Reklama

Wyjątkowo bezkarnie czuł się 40-letni Bogdan B., któremu w połowie ubiegłego roku postawiono zarzut nielegalnego handlu alkoholem. Mężczyzna wpadł ponownie.

Przed rokiem ozorkowianin został zatrzymany do rutynowej kontroli, gdy prowadził samochód i wiózł nim młodych ludzi na dyskotekę. Pasażerowie wydali kierowcę, że sprzedał im alkohol. Sprawa trafiła do sądu, ale mężczyzna nie zgłaszał się na rozprawy. Dlatego sąd wydał nakaz doprowadzenia Bogdana B. Przed zatrzymaniem mężczyzny, policjanci otrzymali sygnał o składzie alkoholu, którzy przechowuje w domu.

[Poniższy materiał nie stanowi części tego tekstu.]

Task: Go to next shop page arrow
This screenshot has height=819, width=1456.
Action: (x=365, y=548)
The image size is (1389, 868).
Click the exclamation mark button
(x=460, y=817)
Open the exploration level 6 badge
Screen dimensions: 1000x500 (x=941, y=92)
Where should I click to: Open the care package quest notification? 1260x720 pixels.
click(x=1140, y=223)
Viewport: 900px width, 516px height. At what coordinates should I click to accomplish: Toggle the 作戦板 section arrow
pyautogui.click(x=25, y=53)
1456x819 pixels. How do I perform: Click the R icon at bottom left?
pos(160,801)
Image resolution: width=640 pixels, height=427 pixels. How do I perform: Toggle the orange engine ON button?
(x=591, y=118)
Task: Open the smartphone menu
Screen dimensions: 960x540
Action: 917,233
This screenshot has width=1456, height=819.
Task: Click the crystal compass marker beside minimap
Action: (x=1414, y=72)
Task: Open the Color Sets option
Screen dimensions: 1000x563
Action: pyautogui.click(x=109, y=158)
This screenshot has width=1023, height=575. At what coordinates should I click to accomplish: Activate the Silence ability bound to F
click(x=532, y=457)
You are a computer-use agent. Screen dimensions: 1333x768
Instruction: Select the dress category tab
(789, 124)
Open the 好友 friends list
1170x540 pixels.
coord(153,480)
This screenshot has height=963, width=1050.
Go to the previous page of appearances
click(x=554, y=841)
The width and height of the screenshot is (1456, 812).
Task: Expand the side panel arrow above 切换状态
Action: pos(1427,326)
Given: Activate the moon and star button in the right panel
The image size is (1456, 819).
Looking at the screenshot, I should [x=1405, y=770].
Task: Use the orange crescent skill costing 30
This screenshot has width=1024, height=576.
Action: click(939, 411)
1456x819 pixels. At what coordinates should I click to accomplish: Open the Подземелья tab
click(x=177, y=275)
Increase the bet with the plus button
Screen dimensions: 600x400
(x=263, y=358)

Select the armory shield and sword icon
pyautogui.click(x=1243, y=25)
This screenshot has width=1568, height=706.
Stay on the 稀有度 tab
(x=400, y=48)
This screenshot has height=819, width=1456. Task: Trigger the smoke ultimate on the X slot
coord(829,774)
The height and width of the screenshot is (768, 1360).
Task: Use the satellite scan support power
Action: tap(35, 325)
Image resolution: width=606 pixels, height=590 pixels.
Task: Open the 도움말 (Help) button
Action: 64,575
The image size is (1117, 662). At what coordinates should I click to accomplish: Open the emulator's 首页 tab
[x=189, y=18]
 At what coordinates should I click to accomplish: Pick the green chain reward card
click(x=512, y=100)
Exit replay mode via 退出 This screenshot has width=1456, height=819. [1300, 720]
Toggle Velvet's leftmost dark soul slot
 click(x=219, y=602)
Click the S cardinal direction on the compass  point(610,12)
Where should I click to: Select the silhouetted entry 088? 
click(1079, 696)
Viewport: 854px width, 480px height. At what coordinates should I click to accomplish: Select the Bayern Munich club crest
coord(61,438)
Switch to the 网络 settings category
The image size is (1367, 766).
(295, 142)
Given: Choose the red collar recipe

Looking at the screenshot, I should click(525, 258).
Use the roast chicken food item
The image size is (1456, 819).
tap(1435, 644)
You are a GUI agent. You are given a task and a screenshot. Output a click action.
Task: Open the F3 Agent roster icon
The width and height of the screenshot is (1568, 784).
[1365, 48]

Przeszukania to potwierdziły. Znaleziono 169 litrów alkoholu niewiadomego pochodzenia bez znaków akcyzy.

W mieszkaniu mężczyzny znajdowały się także trzy puste już litrowe butelki z etykietami o treści „spirytus skażony metanolem”. Ozorkowianin tłumaczy się, że alkohol należy do Rosjanina, któremu rzekomo wynajmuje część mieszkania.